I’ve reviewed the other topics here and done a bunch of googling and haven’t been able to find out the right way to deal with this.
I have DynamicSupervisor
s , about 4-5 of them. Each of those spawns GenServer
s as children via DynamicServer.start_child
.
What I then need to be able to do is expose a function in the supervisor that will terminate a child by key, so it needs to: a) look up the child (this works fine), b) terminate the child.
The problem is I can’t figure out how to “cleanly” and “idiomatically” terminate the child process. In my terminate_child_by_key(foo)
function, what’s the accepted way of shutting that pid down? Not only do I need to shut that pid down, but I need to be able to publish a message on my broker so that I can emit the “child died” event.
Since I’m going to do this over and over again, I want to do it right. I’ve tried using Process.flag(..)
in the child as a way of getting advance notice that the child is going to die but that handle_info
never gets called.

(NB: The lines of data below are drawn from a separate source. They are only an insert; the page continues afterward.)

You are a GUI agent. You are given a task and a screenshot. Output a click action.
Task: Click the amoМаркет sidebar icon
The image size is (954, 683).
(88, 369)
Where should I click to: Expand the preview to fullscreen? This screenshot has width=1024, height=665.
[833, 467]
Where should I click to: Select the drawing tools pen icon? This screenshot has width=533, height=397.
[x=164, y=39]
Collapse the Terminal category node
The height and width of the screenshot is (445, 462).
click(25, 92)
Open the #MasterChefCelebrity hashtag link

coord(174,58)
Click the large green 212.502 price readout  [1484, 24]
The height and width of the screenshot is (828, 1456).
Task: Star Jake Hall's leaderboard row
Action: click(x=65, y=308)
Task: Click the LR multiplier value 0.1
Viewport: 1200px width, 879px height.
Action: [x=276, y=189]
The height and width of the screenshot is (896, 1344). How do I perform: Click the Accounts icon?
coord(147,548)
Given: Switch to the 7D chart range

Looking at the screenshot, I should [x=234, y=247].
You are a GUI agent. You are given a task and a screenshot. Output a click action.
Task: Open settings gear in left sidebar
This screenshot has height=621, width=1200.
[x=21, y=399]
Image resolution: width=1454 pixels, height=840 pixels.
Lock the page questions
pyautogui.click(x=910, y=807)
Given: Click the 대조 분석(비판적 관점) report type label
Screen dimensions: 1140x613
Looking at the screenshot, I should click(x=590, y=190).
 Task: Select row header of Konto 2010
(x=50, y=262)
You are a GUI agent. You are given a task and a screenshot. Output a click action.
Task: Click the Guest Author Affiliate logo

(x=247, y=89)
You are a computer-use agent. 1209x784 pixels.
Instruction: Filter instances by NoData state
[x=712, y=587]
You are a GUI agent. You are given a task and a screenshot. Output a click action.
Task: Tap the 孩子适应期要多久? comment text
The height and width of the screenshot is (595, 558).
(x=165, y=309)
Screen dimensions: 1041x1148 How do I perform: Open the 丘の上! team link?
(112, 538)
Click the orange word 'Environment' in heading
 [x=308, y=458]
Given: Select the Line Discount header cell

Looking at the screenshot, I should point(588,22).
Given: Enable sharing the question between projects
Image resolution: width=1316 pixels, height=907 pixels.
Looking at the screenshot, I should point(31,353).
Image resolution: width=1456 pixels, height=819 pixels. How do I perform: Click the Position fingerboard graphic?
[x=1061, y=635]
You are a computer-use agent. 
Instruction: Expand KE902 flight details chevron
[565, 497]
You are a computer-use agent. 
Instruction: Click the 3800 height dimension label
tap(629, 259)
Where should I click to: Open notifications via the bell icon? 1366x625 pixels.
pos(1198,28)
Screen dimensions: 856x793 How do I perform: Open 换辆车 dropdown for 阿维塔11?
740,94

When I use process flag in the supervisor, the supervisor never gets called during child death.
Additionally, for this scenario, I can’t use transient children (?) because they come back immediately after I kill them… the behavior I want is when I choose to kill the child, it’ll stay dead, but when it dies due to exception failure, it’ll restart.
Any advice would be greatly appreciated as I’ve been doing this all in a very ugly fashion and I don’t want to continue repeating that same ugliness all over my code base.
Have you tried using DynamicSupervisor.terminate_child/2
?
If you’re stopping a transient
child cleanly then it should not be restarted.
2 Likes
I think Genservers already have that process flag set and are designed to trap exit messages and handle them with the terminate/2 callback.
also I would say the idiomatic thing to do in elixir is to spin up a Registry and send a command to the GenServer for them to just self-destruct (something like def handle_call(:stop, _, state), do: {:stop, :normal, :ok, state}
). Trawling through a supervisor’s child list seems like a very ungraceful thing to do.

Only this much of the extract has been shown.